Currently all fan archives have been shut down!

Wordle has taken the internet by storm for the last few months. The five-letter word game follows a simple rule-set that can lead to many different strategies. Wordle presents a nuanced and interesting play on words which has catapulted its popularity. The game features a simplistic layout leading many players to come up with the most effective Wordle openers. They have also found the best stratagems that increased their winning streaks. Particularly for those who have been playing the game since its inception. Now, New York Times forced the websites to shutdown leading to the removal of Wordle archives.
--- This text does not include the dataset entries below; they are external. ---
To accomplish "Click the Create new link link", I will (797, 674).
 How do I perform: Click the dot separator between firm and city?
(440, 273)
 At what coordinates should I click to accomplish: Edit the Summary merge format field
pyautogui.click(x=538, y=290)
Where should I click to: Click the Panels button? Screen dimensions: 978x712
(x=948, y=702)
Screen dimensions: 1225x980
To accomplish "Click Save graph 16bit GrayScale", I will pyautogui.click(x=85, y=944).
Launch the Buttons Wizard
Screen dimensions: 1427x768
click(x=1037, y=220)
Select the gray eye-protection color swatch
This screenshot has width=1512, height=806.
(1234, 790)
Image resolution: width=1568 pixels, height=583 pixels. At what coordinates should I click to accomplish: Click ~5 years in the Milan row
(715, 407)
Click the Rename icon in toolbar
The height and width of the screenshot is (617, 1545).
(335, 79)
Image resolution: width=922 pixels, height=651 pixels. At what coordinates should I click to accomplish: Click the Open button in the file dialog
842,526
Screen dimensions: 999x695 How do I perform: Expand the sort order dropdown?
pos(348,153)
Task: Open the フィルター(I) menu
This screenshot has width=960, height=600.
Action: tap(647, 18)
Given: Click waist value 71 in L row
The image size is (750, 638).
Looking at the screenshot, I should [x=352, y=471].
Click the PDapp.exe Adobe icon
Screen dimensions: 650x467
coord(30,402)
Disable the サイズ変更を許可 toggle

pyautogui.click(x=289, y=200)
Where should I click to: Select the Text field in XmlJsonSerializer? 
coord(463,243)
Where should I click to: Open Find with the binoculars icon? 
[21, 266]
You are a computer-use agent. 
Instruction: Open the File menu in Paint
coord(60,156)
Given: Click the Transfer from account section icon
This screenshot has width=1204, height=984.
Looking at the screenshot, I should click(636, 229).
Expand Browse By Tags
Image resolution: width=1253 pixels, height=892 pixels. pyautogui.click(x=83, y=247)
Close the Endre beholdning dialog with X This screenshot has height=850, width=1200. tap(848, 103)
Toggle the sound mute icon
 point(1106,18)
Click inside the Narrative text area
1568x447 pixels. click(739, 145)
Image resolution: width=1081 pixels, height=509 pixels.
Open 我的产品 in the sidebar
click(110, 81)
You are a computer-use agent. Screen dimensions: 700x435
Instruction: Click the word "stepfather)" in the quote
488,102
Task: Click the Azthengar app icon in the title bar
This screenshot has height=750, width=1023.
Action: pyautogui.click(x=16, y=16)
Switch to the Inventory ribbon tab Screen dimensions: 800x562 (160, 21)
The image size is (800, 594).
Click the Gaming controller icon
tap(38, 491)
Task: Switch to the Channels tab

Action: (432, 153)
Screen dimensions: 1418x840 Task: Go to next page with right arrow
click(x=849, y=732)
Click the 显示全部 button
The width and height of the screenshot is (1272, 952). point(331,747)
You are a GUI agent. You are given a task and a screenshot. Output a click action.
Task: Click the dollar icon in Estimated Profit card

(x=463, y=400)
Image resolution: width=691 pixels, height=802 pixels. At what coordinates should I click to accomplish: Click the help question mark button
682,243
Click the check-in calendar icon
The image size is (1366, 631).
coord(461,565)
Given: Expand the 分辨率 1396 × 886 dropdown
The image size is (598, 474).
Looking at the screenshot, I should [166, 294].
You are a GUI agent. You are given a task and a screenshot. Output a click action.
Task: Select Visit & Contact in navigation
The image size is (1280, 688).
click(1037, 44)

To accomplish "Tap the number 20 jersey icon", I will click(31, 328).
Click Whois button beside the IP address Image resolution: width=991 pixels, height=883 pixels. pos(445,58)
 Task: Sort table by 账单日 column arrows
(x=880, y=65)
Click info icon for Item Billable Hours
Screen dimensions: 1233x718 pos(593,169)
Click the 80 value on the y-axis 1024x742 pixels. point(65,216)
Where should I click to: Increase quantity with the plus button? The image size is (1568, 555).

Wordle archives served as a major practice tool for the community

Currently, Wordle is an intellectual property of The New York Times. Before that, it belonged to Welsh software engineer Josh Wardle. Wordle’s popularity for the last couple of months led to the creation of archives that would allow players to check out past daily words. Players played through them as they pleased.

Image via New York Times

Eventually, they caught up with the official version of the game. These archives were mostly present on different third-party websites and proved as an invaluable practice tool. They were taken away from the players after the New York Times finally forced the websites to shut down.

The shutdown of Wordle archives and its major implications

Wordle archives allowed players to practice the best strategies for guessing words while keeping them hooked to the current title. Interestingly, Wordle is not a game based upon strategy yet it indulges players to come up with new strategies to improve their game.

Although this can be done with daily words, they are not as impactful in terms of long-term strategies because it’s limited to a single try each day. This process usually takes longer for players to perfect their approach. When Wordle archives were a common thing online new players found it easier to break through into the game.

Since, Wordle is a game that doesn’t repeat answers, knowing which words were used before helped players to perfect their guesses. While many websites host a list of all the answers across the game’s lifespan, discovering them by playing is a different experience altogether.